Thursday, August 14, 2014

Boid taxonomy revisited

 
Two phylogenetic trees from recent papers that included boid snakes.
In a new paper Pyron et al. (2014) discuss and alter the taxonomy of boid snakes. The family Boidae previously comprised five subfamilies: Sanziniinae, Charininae, Erycinae, Candoiinae, and Boinae. These subfamilies are distinct both morphologically and biogeographically, with Sanziniinae being restricted to Madagascar; Charininae  found in North and Central America (although Ungaliophis panamensis also inhabits a small portion of western Colombia); Erycinae  ranges from North Africa, Europe, the Middle East, and South and Central Asia; Candoiinae occurs in Oceania; and Boinae is restricted to the Neotropics. However, Boidae was rendered paraphyletic by recent molecular phylogenetic analyses by the African family Calabariidae (Calabaria), which forms the sister-group to Sanziniinae (Reynolds et al. 2014), or all boids to the exclusion of Sanziniinae (Pyron et al. 2013). Therefore, current taxonomy does not reflect monophyletic groups in the analyses sampling the most characters and taxa. Thus, the authors are presented with a number of biogeographically distinct subfamilies, all of which are strongly supported as monophyletic in essentially all recent molecular phylogenetic analyses and by available morphological data. Relationships among these subfamilies are variable, and in some analyses another family-level taxon renders the family paraphyletic. They suggest that the most straightforward action is to change the rank of the boid subfamilies to families, for which family-series names are already available under the Principle of Coordination. This resolves all nomenclatural problems revealed by phylogenetic analyses, as all groups are monophyletic, and relationships among them do not then affect their rank.

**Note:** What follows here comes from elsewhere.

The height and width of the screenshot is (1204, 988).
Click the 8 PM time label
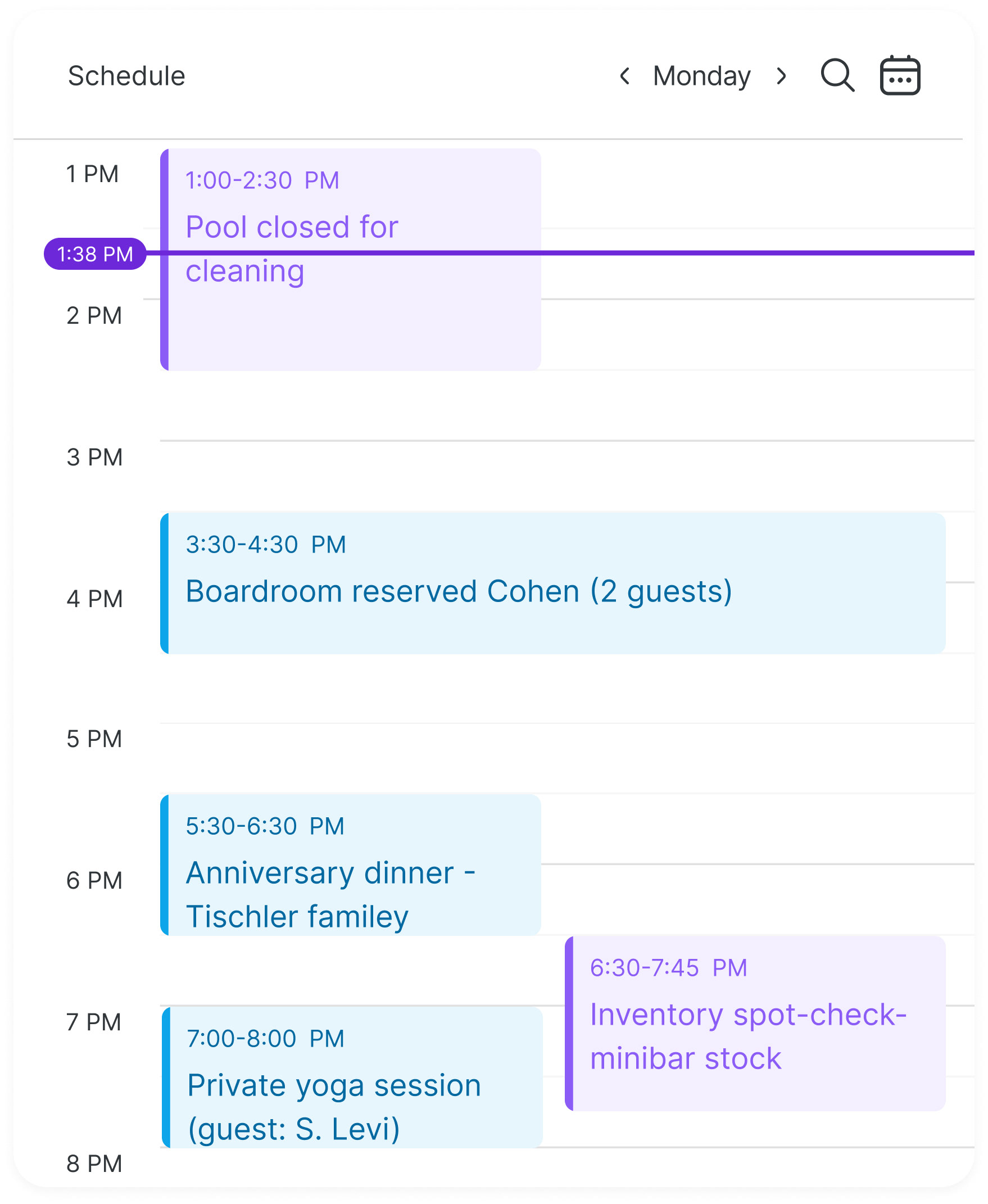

Calabaridae contains one genus with one species, Calabaria reinhardtii from West Africa. Calabariids lack of palatine teeth, have premaxillary teeth, the supraorbital bone lacks a dorsal lobe, enlarged head shields, and oviparous reproduction. Calabaria reinhardtii was long considered a python, and it was synonymized with the North American Charina. However molecular phylogenetic analyses clearly show booid affinities, as well as distinctiveness from all other booid genera.

Sanziniidae contains two genera restricted to Madagascar, Acrantophis and Sanzinia. Sanziniids can be distinguished by their mineralized internarial septum with a small fenestra, postorbital and frontal broadly separated by the parietal, distal border of the optic foramen formed mostly by the parietal with anterior margin formed by the frontal, posterior trunk intercostal arteries supply one body segment each, hemipenis with longitudinal flounce, and sulcus terminating below the tips of the arms, as well as other traits. Acrantophis and Sanzinia are more closely related to S. madagascariensis than Calabaria reinhardtii. Previously this group include the Mauritian taxa (the Round Island boas) Bolyeria and Casarea but they are only distantly related and not considered members of the clade under discussion.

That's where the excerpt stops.